Page MenuHomePhabricator

Teach the symbolizer lib symbolize objects directly.
ClosedPublic

Authored by ychen on Tue, Jun 18, 3:25 PM.

Details

Summary

Currently, the symbolizer lib can only symbolize a file on disk.
This patch teaches the symbolizer lib to symbolize objects.
llvm-objdump needs this to support archive disassembly with source info.

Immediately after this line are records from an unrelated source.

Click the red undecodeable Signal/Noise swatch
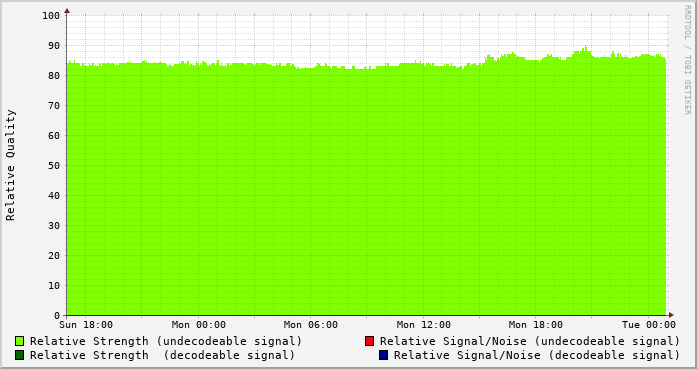Viewport: 697px width, 369px height. tap(369, 341)
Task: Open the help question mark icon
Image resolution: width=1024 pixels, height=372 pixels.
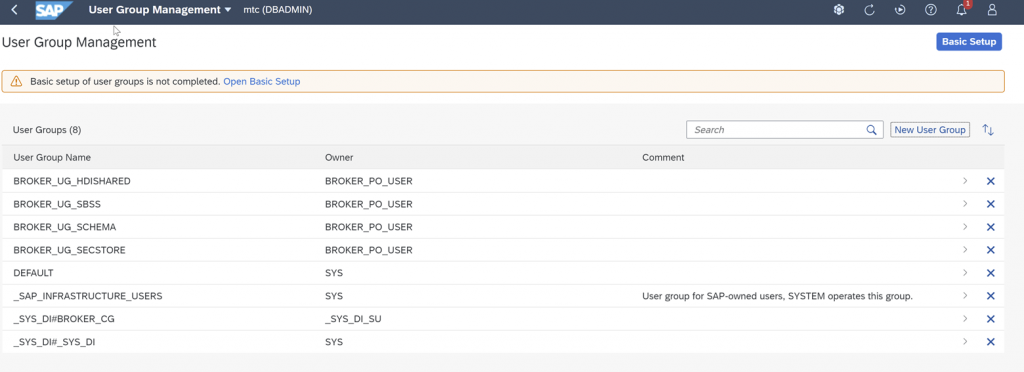Action: 931,10
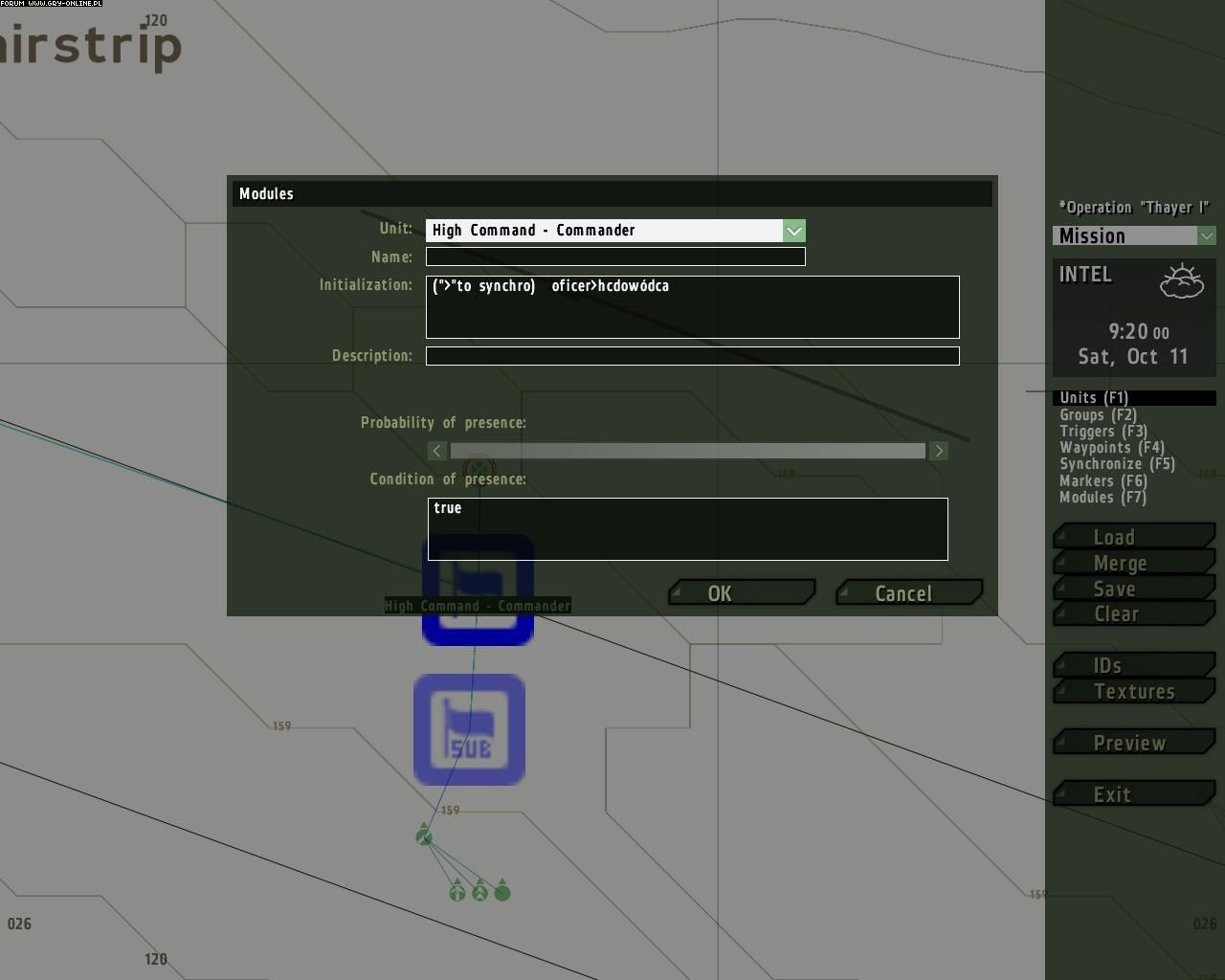Click into the Name text field
1225x980 pixels.
(x=615, y=256)
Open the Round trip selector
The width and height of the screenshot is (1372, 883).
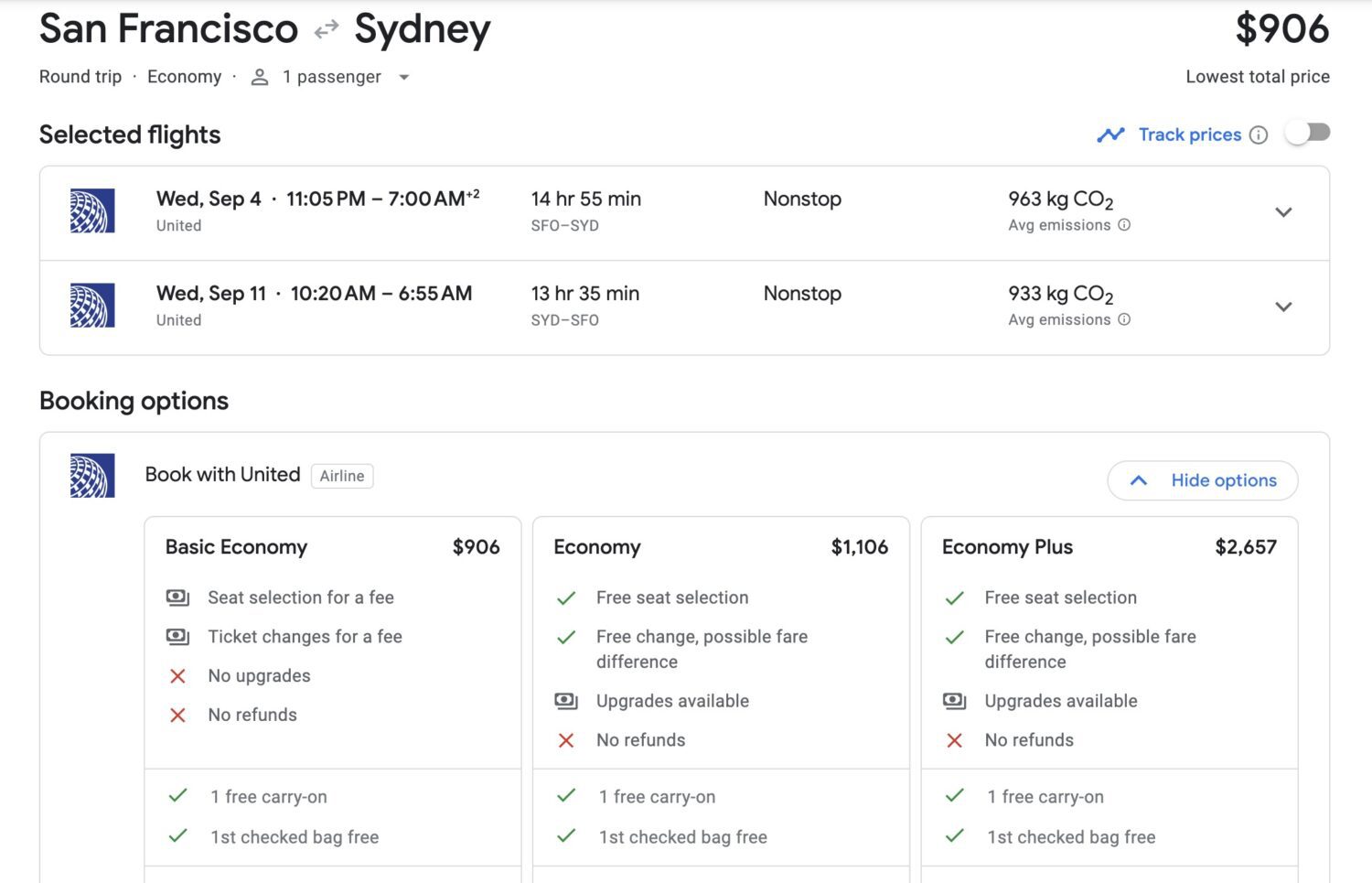point(80,77)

https://bugs.llvm.org/show_bug.cgi?id=41871

Diff Detail

Repository
rL LLVM

Event Timeline

ychen created this revision.Tue, Jun 18, 3:25 PM
Herald added a project: Restricted Project. · View Herald TranscriptTue, Jun 18, 3:25 PM
jhenderson added inline comments.
llvm/test/tools/llvm-objdump/X86/disassemble-archive-with-source.ll
3 ↗(On Diff #205452)

debuginfo is usually two words (i.e. debug info) or better yet, call it debug data, to avoid confusion with the .debug_info DWARF section.

ychen updated this revision to Diff 205678.Wed, Jun 19, 2:41 PM
  • update comment
ychen marked an inline comment as done.Wed, Jun 19, 2:41 PM
jhenderson accepted this revision.Thu, Jun 20, 2:17 AM

So I'm happy with this approach, but I'd like somebody else to confirm that they are too.

This revision is now accepted and ready to land.Thu, Jun 20, 2:17 AM

I am probably not the right person to accept this, so minor suggestion is below.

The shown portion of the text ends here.